Knocknoc supports both FortiGate and FortiManager.
Active or Passive orchestration
Active - Knocknoc's Fortinet orchestration capability utilises the Forti API to actively manage the device, inserting and removing IP addresses as part of the Knocknoc Grant process. This is an active, near-real-time approach that provides the best user experience. Permissions are limited to address-groups edit only. Broad API access/permissions are not required. Knocknoc manages the IP lists and address groups, but not the policy, users/permissions nor other firewall settings, reducing exposure to inadvertent change or configuration errors.
Passive - Knocknoc's Allowlist feature provides a passive integration with firewalls that support External Dynamic Lists or EDLs. This feature pulls from the Knocknoc server a list of IPs of authenticated users, in the correct group/for the assigned firewall policy. The drawback of this feature is that the list can only be fetched every 1 minute in the case of a Fortinet.
Active (via Forti API)
Requirements
- FortisOS 7+
- An API key, along with the relevant rules to allow your agent to connect to the Fortigate api for that key (see below).
- VDOM name if you are using vdoms
- Agent version 1.6.0+ (April 2025)
Knoc configuration
Select the "Firewalls / Appliances" Knoc configuration, selecting "Active"
Follow the prompts, as below:
The authorisation token is obtained by creating a user with read/write Firewall permissions, as below. Note that no other permissions are required.
More information on the token and Forti API can be found by following the official documentation.

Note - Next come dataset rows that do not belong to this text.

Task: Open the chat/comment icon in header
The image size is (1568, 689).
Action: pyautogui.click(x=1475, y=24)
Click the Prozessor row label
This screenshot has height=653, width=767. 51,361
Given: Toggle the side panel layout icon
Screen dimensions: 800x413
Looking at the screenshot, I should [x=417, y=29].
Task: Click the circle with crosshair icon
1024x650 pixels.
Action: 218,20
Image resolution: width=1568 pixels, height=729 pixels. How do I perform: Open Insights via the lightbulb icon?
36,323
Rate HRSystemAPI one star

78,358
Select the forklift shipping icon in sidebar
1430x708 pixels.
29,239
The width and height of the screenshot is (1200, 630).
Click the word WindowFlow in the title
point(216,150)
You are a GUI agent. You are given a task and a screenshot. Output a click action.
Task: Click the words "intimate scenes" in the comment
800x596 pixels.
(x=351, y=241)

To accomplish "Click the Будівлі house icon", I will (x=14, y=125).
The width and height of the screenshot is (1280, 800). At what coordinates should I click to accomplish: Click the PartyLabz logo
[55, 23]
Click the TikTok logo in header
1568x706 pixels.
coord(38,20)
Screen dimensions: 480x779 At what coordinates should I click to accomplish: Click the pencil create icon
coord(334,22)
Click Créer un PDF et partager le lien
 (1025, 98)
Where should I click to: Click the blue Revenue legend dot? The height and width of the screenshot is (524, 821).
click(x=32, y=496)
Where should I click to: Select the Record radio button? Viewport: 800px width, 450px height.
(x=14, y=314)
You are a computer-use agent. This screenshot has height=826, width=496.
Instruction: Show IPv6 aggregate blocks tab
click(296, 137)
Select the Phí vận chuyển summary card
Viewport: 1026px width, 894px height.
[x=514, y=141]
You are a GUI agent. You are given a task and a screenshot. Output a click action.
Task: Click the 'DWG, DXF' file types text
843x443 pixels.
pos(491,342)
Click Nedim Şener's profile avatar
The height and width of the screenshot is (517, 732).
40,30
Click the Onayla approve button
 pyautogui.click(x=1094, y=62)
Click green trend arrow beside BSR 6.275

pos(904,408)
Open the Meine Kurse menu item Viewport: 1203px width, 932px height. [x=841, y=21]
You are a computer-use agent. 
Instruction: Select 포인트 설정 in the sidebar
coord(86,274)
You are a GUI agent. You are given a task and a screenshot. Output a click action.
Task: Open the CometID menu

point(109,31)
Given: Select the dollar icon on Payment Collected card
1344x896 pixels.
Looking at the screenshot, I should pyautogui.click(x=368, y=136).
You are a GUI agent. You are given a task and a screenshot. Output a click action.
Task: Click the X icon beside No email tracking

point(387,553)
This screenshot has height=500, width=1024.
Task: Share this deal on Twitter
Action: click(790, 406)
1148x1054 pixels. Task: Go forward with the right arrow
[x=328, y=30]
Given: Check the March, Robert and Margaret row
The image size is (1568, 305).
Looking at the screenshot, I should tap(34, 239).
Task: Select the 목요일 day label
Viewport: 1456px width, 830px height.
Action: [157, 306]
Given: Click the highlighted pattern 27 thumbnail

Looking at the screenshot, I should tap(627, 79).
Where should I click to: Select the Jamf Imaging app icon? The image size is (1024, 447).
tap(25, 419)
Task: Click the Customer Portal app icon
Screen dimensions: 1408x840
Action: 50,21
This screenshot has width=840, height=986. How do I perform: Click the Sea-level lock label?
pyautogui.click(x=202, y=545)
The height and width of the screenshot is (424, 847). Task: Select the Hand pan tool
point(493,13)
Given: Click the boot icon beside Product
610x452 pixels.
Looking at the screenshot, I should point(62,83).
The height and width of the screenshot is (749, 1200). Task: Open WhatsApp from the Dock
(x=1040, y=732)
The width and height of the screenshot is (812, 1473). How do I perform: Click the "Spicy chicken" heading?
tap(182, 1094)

If you are using a VDOM, please put the name of it here. If you are not using a VDOM, please remove this option from the ini file.
Testing it out
If you allocate this Knoc to a user/group of users, they will be added to the Fortinet address-group on login. And be removed again on logout. Addresses are saved for reuse.
You can see at the top the kk_ address is added, and at the bottom the knocknoc address group contains this address.
Note that the Address Group names can be case sensitive!
Passive (EDL or AllowList)
Requirements
- FortisOS 7+ Admin login
- HTTPS access from the Fortinet to the relevant Knocknoc Server publishing the AllowList
Knoc configuration
Select Passive in the Knoc configuration. Note that no Agent is required for this configuration as the Server is publishing/hosting the Allowlist.
Set an API key name, and define any IP allowlisting restrictions on the API key-use. Naturally we recommend removing the "entire Internet" rules.
Be mindful of the IP address restrictions, by default it will allow the entire v4/v6 Internet.
Copy the API key/token that is displayed, you will not be able to recover this after it has been shown.
Copy the API key and store this for future use.
Fortinet config
Log in to the Fortinet web ui.
Visit the Security Fabric -> External Connectors page. Select +Create New
Select "IP Address"
Type in a meaningful name and choose "External feed" for the update method:
Copy/paste the URL of external resource from Knocknoc->ACL
You can also see the URI for this Passive Allowlist/EDL by clicking on the Knoc:
Paste the API key you copied earlier in to the Password field. The username can be "apikey".
Set the refresh rate to 1 minute, or as suited.
Clicking "View Entries" will show the current IP addresses in the list, which are managed by Knocknoc.
Firewall Policy
Select Policy & Objects -> Firewall Policy
Create New Policy, then choose Accept and change the Source to be the Imported & Dynamic Address
Final step
To complete the process, assign the ACL to the relevant Users or Groups, and your users are ready to log in and receive their access.
When your user logs in they will see "Published". Once the Fortinet polls the EDL it will update to "Read"
You now have dynamic IP addresses being read in by the Fortinet without active orchestration.